### Data shown ###

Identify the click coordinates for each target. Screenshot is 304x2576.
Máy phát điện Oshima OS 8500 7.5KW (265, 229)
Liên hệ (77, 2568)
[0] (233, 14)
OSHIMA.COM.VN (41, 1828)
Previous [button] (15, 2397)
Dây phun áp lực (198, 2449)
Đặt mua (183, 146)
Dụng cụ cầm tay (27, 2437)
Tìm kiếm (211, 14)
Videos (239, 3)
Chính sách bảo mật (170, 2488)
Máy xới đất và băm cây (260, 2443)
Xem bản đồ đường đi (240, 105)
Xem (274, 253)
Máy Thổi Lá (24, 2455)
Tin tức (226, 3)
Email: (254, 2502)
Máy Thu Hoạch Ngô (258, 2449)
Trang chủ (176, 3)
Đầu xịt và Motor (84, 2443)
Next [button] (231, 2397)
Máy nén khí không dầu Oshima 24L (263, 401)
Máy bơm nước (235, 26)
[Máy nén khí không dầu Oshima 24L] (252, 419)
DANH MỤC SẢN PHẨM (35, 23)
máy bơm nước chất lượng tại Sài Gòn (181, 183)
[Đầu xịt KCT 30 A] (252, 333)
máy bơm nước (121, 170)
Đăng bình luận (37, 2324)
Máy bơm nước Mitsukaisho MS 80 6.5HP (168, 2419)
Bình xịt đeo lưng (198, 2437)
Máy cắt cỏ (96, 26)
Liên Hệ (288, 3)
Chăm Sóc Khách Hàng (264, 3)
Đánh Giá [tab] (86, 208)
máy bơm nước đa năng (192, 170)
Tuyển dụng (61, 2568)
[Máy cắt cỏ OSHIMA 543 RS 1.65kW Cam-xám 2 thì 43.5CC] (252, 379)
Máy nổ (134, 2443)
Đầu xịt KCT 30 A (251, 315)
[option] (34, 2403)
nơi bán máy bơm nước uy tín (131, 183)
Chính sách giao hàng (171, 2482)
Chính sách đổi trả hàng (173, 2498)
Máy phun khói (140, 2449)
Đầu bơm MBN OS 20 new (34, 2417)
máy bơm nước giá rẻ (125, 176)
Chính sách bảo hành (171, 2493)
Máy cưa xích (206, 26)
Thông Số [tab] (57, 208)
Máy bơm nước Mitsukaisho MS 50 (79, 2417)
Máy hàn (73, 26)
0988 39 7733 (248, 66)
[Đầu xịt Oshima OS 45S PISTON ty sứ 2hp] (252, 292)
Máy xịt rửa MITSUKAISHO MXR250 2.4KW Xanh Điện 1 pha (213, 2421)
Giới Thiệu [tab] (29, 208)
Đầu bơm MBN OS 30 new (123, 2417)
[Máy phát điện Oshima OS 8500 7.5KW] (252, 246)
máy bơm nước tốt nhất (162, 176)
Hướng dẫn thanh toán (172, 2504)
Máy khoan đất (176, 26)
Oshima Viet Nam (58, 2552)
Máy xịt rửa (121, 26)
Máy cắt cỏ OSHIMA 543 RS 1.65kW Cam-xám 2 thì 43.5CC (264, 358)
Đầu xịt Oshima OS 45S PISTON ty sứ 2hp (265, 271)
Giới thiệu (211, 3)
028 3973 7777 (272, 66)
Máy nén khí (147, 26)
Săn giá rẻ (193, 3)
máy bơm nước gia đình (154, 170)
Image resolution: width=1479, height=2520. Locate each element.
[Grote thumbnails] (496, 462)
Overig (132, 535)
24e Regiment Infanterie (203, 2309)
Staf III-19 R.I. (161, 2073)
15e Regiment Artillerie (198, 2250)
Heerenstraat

###

- [What to work on]
Every one of the records is to be copied word for word.

- [Written answer]
Identify the click coordinates for each target. Screenshot is 304x2576.
Máy phát điện Oshima OS 8500 7.5KW (265, 229)
Liên hệ (77, 2568)
[0] (233, 14)
OSHIMA.COM.VN (41, 1828)
Previous [button] (15, 2397)
Dây phun áp lực (198, 2449)
Đặt mua (183, 146)
Dụng cụ cầm tay (27, 2437)
Tìm kiếm (211, 14)
Videos (239, 3)
Chính sách bảo mật (170, 2488)
Máy xới đất và băm cây (260, 2443)
Xem bản đồ đường đi (240, 105)
Xem (274, 253)
Máy Thổi Lá (24, 2455)
Tin tức (226, 3)
Email: (254, 2502)
Máy Thu Hoạch Ngô (258, 2449)
Trang chủ (176, 3)
Đầu xịt và Motor (84, 2443)
Next [button] (231, 2397)
Máy nén khí không dầu Oshima 24L (263, 401)
Máy bơm nước (235, 26)
[Máy nén khí không dầu Oshima 24L] (252, 419)
DANH MỤC SẢN PHẨM (35, 23)
máy bơm nước chất lượng tại Sài Gòn (181, 183)
[Đầu xịt KCT 30 A] (252, 333)
máy bơm nước (121, 170)
Đăng bình luận (37, 2324)
Máy bơm nước Mitsukaisho MS 80 6.5HP (168, 2419)
Bình xịt đeo lưng (198, 2437)
Máy cắt cỏ (96, 26)
Liên Hệ (288, 3)
Chăm Sóc Khách Hàng (264, 3)
Đánh Giá [tab] (86, 208)
máy bơm nước đa năng (192, 170)
Tuyển dụng (61, 2568)
[Máy cắt cỏ OSHIMA 543 RS 1.65kW Cam-xám 2 thì 43.5CC] (252, 379)
Máy nổ (134, 2443)
Đầu xịt KCT 30 A (251, 315)
[option] (34, 2403)
nơi bán máy bơm nước uy tín (131, 183)
Chính sách giao hàng (171, 2482)
Chính sách đổi trả hàng (173, 2498)
Máy phun khói (140, 2449)
Đầu bơm MBN OS 20 new (34, 2417)
máy bơm nước giá rẻ (125, 176)
Chính sách bảo hành (171, 2493)
Máy cưa xích (206, 26)
Thông Số [tab] (57, 208)
Máy bơm nước Mitsukaisho MS 50 (79, 2417)
Máy hàn (73, 26)
0988 39 7733 (248, 66)
[Đầu xịt Oshima OS 45S PISTON ty sứ 2hp] (252, 292)
Máy xịt rửa MITSUKAISHO MXR250 2.4KW Xanh Điện 1 pha (213, 2421)
Giới Thiệu [tab] (29, 208)
Đầu bơm MBN OS 30 new (123, 2417)
[Máy phát điện Oshima OS 8500 7.5KW] (252, 246)
máy bơm nước tốt nhất (162, 176)
Hướng dẫn thanh toán (172, 2504)
Máy khoan đất (176, 26)
Oshima Viet Nam (58, 2552)
Máy xịt rửa (121, 26)
Máy cắt cỏ OSHIMA 543 RS 1.65kW Cam-xám 2 thì 43.5CC (264, 358)
Đầu xịt Oshima OS 45S PISTON ty sứ 2hp (265, 271)
Giới thiệu (211, 3)
028 3973 7777 (272, 66)
Máy nén khí (147, 26)
Săn giá rẻ (193, 3)
máy bơm nước gia đình (154, 170)
Image resolution: width=1479, height=2520. Locate each element.
[Grote thumbnails] (496, 462)
Overig (132, 535)
24e Regiment Infanterie (203, 2309)
Staf III-19 R.I. (161, 2073)
15e Regiment Artillerie (198, 2250)
Heerenstraat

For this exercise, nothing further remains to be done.